WHAT YOU NEED TO DO | Only an exact, complete copy of the listing will serve as the answer.

DATA EXTRACTS |
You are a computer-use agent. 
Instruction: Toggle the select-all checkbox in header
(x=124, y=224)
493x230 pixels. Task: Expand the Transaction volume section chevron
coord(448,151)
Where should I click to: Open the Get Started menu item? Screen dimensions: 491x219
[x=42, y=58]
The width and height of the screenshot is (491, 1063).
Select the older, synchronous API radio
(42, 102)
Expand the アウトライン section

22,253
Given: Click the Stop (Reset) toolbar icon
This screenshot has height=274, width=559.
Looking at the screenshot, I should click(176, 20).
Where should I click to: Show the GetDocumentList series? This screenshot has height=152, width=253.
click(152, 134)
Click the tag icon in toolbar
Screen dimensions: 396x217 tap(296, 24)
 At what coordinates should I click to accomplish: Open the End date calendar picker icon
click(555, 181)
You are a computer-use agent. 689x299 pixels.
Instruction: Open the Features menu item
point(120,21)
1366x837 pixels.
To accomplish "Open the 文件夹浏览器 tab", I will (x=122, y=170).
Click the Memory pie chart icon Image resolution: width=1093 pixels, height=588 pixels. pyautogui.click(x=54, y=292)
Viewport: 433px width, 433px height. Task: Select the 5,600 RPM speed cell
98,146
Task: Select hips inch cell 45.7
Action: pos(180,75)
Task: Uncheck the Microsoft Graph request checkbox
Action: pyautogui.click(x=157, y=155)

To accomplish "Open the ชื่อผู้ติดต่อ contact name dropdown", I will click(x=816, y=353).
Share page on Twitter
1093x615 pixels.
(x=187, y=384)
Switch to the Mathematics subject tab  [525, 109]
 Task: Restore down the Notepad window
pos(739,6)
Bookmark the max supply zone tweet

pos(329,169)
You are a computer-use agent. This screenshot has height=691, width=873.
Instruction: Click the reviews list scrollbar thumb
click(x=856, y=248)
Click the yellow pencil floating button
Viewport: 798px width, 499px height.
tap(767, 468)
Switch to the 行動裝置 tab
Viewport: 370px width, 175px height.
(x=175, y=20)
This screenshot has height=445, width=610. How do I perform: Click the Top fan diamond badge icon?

TASK RESPONSE |
You are a computer-use agent. 
Instruction: Toggle the select-all checkbox in header
(x=124, y=224)
493x230 pixels. Task: Expand the Transaction volume section chevron
coord(448,151)
Where should I click to: Open the Get Started menu item? Screen dimensions: 491x219
[x=42, y=58]
The width and height of the screenshot is (491, 1063).
Select the older, synchronous API radio
(42, 102)
Expand the アウトライン section

22,253
Given: Click the Stop (Reset) toolbar icon
This screenshot has height=274, width=559.
Looking at the screenshot, I should click(176, 20).
Where should I click to: Show the GetDocumentList series? This screenshot has height=152, width=253.
click(152, 134)
Click the tag icon in toolbar
Screen dimensions: 396x217 tap(296, 24)
 At what coordinates should I click to accomplish: Open the End date calendar picker icon
click(555, 181)
You are a computer-use agent. 689x299 pixels.
Instruction: Open the Features menu item
point(120,21)
1366x837 pixels.
To accomplish "Open the 文件夹浏览器 tab", I will (x=122, y=170).
Click the Memory pie chart icon Image resolution: width=1093 pixels, height=588 pixels. pyautogui.click(x=54, y=292)
Viewport: 433px width, 433px height. Task: Select the 5,600 RPM speed cell
98,146
Task: Select hips inch cell 45.7
Action: pos(180,75)
Task: Uncheck the Microsoft Graph request checkbox
Action: pyautogui.click(x=157, y=155)

To accomplish "Open the ชื่อผู้ติดต่อ contact name dropdown", I will click(x=816, y=353).
Share page on Twitter
1093x615 pixels.
(x=187, y=384)
Switch to the Mathematics subject tab  [525, 109]
 Task: Restore down the Notepad window
pos(739,6)
Bookmark the max supply zone tweet

pos(329,169)
You are a computer-use agent. This screenshot has height=691, width=873.
Instruction: Click the reviews list scrollbar thumb
click(x=856, y=248)
Click the yellow pencil floating button
Viewport: 798px width, 499px height.
tap(767, 468)
Switch to the 行動裝置 tab
Viewport: 370px width, 175px height.
(x=175, y=20)
This screenshot has height=445, width=610. How do I perform: Click the Top fan diamond badge icon?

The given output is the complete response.